5. Test the trained model (typically using a batch transform job)

  • our model takes input of the form review_length, review[500] where review[500] is a sequence of 500 integers which describe the words present in the review, encoded using word_dict. Fortunately for us, SageMaker provides built-in inference code for models with simple inputs such as this.
  • There is one thing that we need to provide, however, and that is a function which loads the saved model. This function must be called model_fn() and takes as its only parameter a path to the directory where the model artifacts are stored. This function must also be present in the python file which we specified as the entry point. In our case the model loading function has been provided and so no changes need to be made.

6. Deploy the trained model

  • Once deployed, we can read in the test data and send it off to our deployed model to get some results. Once we collect all of the results we can determine how accurate our model is.

7. Deploy the model for Web App

  • When deploying a PyTorch model in SageMaker, you are expected to provide four functions which the SageMaker inference container will use.
    • model_fn: This function is the same function that we used in the training script and it tells SageMaker how to load our model.
    • input_fn: This function receives the raw serialized input that has been sent to the model’s endpoint and its job is to de-serialize and make the input available for the inference code.
    • output_fn: This function takes the output of the inference code and its job is to serialize this output and return it to the caller of the model’s endpoint.
    • predict_fn: The heart of the inference script, this is where the actual prediction is done and is the function which you will need to complete.
  • For the simple website that we are constructing during this project, the input_fn and output_fn methods are relatively straightforward. We only require being able to accept a string as input and we expect to return a single value as output.

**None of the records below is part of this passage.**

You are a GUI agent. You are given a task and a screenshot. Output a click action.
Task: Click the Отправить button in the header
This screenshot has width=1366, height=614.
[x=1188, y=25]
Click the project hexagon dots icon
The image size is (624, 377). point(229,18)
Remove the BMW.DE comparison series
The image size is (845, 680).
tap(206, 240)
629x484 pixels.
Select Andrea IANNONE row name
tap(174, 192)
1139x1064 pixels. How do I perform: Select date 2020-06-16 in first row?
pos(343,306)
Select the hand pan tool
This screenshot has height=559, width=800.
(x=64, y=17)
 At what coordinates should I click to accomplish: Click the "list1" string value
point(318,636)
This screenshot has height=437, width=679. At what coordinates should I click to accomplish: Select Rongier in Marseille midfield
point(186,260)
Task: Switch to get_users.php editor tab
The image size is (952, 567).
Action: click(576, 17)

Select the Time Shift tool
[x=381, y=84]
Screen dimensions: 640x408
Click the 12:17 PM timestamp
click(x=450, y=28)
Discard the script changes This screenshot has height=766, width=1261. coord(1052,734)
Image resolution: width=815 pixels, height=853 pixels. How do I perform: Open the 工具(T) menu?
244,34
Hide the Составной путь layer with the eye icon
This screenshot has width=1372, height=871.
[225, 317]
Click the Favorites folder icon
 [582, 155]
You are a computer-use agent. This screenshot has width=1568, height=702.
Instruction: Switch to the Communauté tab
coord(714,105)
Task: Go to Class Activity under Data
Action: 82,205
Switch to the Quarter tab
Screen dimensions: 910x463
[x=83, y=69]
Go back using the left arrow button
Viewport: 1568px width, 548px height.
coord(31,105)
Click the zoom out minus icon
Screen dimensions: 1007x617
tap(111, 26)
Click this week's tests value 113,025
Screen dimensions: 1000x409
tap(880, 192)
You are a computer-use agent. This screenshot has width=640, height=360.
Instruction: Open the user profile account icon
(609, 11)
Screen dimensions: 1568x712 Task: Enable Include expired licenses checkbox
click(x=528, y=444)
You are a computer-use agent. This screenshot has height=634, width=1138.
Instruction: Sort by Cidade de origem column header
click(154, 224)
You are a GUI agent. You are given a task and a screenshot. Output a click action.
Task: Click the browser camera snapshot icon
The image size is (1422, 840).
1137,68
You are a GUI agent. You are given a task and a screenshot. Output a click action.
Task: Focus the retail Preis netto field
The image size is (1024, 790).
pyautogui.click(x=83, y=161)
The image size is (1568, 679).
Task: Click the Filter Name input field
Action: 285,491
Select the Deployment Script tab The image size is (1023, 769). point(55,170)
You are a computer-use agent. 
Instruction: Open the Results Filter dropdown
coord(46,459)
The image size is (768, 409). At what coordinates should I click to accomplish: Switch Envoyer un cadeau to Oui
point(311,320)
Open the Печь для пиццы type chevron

You might imagine though that in a more complex application the input or output may be image data or some other binary data which would require some effort to serialize.

8. AWS Lambda and API Gateway for Web App

  • The AWS Deployment Web Data Flow

fig

The diagram above gives an overview of how the various services will work together.

  • On the far right is the model which we trained above and which is deployed using SageMaker. On the far left is our web app that collects a user’s movie review, sends it off and expects a positive or negative sentiment in return.
  • In the middle is where some of the magic happens. We will construct a Lambda function, which you can think of as a straightforward Python function that can be executed whenever a specified event occurs. We will give this function permission to send and recieve data from a SageMaker endpoint.
  • Lastly, the method we will use to execute the Lambda function is a new endpoint that we will create using API Gateway. This endpoint will be a url that listens for data to be sent to it. Once it gets some data it will pass that data on to the Lambda function and then return whatever the Lambda function returns. Essentially it will act as an interface that lets our web app communicate with the Lambda function.

  • Setup AWS Lambda Function
    • This Lambda function will be executed whenever our public API has data sent to it. When it is executed it will receive the data, perform any sort of processing that is required, send the data (the review) to the SageMaker endpoint we’ve created and then return the result.
  • Setup API Gateway

#### 9. Sentiment Analysis Web App Examples

Example 1: fig2


Example 2: fig1


Delete the endpoint

Remember to always shut down your endpoint if you are no longer using it. You are charged for the length of time that the endpoint is running so if you forget and leave it on you could end up with an unexpectedly large bill.